The line that holds "Odpiralni čas (230, 2006)" marks the start. Return it and each following line through the end of the data, unchanged.

■ **Records provided**
************

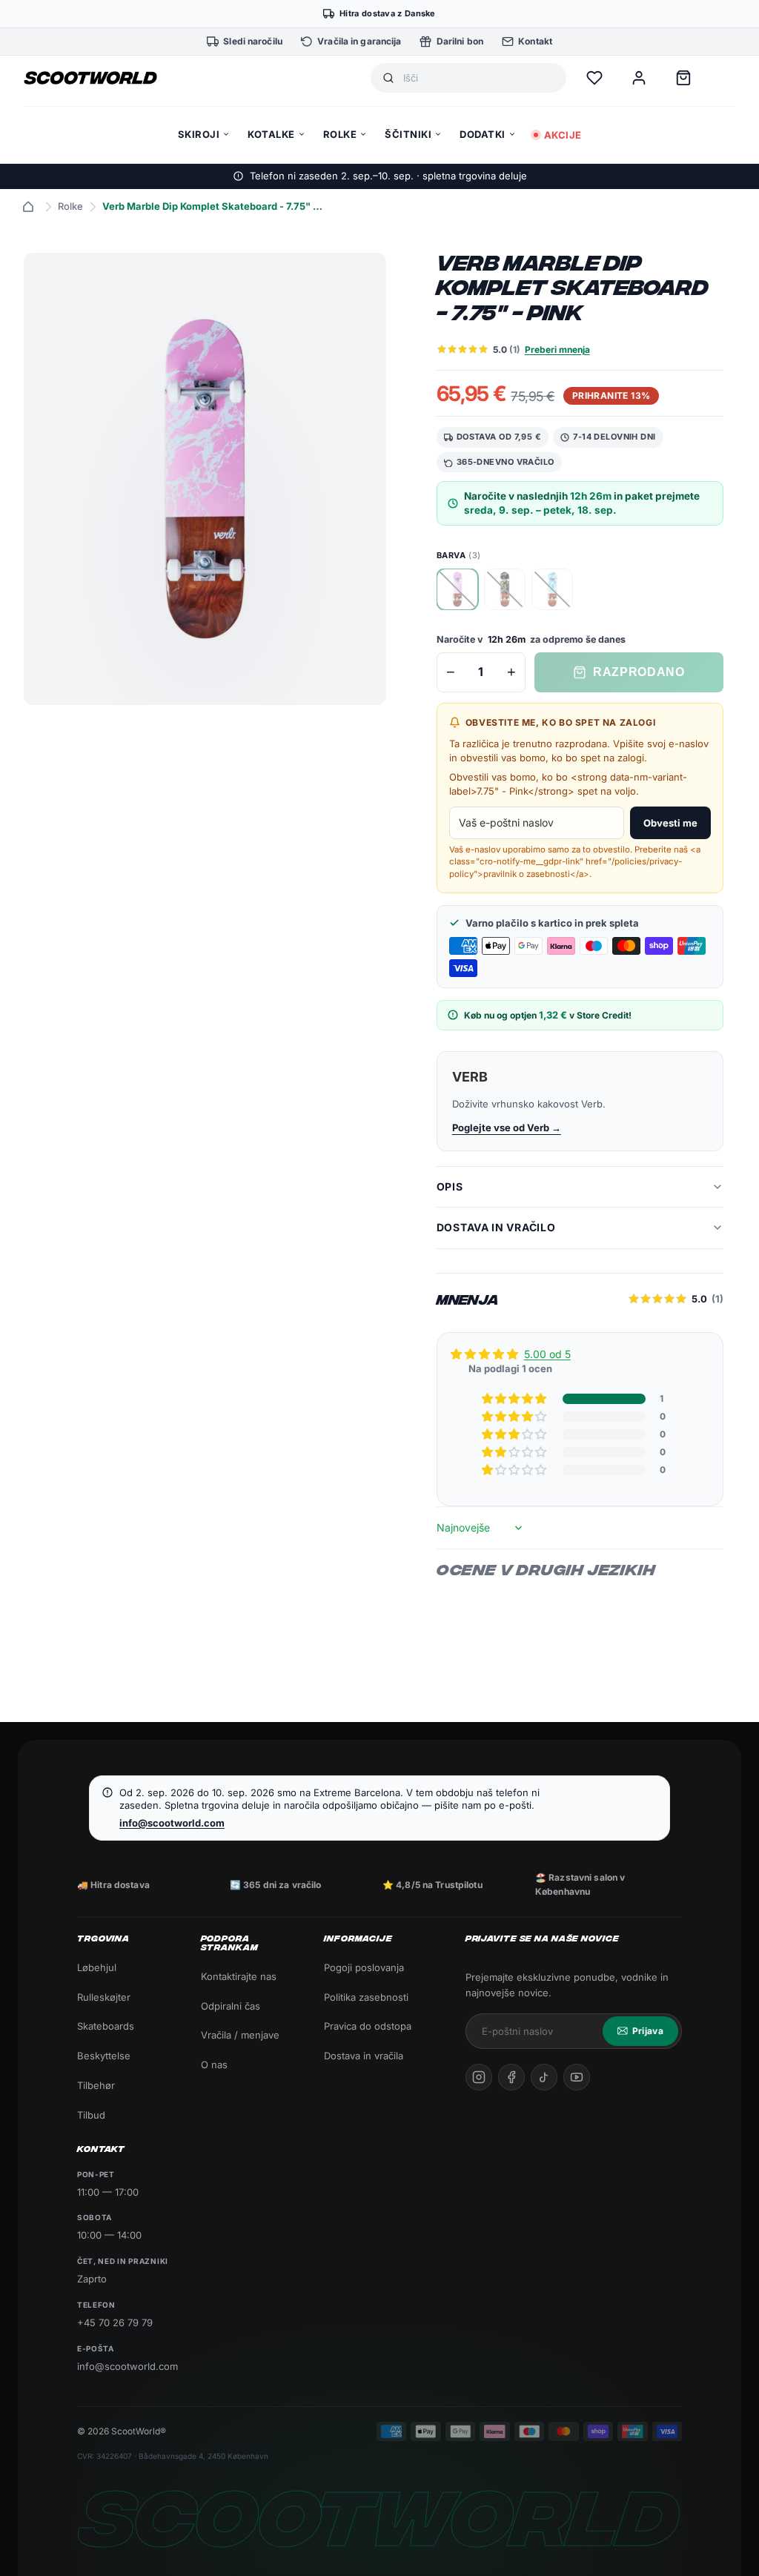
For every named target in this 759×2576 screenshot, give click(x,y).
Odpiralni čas (230, 2006)
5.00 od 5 (547, 1354)
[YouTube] (576, 2077)
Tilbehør (96, 2085)
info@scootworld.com (172, 1823)
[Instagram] (478, 2077)
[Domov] (28, 206)
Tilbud (91, 2115)
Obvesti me (670, 823)
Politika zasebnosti (366, 1997)
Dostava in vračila (363, 2056)
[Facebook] (511, 2077)
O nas (214, 2064)
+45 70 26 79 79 (115, 2322)
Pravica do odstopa (367, 2026)
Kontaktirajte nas (238, 1976)
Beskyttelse (103, 2056)
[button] (515, 1399)
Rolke (70, 206)
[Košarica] (683, 78)
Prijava (647, 2030)
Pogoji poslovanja (364, 1967)
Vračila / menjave (240, 2035)
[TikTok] (544, 2077)
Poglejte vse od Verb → (506, 1127)
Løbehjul (96, 1967)
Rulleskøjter (103, 1997)
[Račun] (639, 78)
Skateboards (105, 2026)
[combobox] (478, 78)
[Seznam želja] (594, 78)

************

■ **Final answer**
Odpiralni čas (230, 2006)
5.00 od 5 (547, 1354)
[YouTube] (576, 2077)
Tilbehør (96, 2085)
info@scootworld.com (172, 1823)
[Instagram] (478, 2077)
[Domov] (28, 206)
Tilbud (91, 2115)
Obvesti me (670, 823)
Politika zasebnosti (366, 1997)
Dostava in vračila (363, 2056)
[Facebook] (511, 2077)
O nas (214, 2064)
+45 70 26 79 79 (115, 2322)
Pravica do odstopa (367, 2026)
Kontaktirajte nas (238, 1976)
Beskyttelse (103, 2056)
[button] (515, 1399)
Rolke (70, 206)
[Košarica] (683, 78)
Prijava (647, 2030)
Pogoji poslovanja (364, 1967)
Vračila / menjave (240, 2035)
[TikTok] (544, 2077)
Poglejte vse od Verb → (506, 1127)
Løbehjul (96, 1967)
Rulleskøjter (103, 1997)
[Račun] (639, 78)
Skateboards (105, 2026)
[combobox] (478, 78)
[Seznam želja] (594, 78)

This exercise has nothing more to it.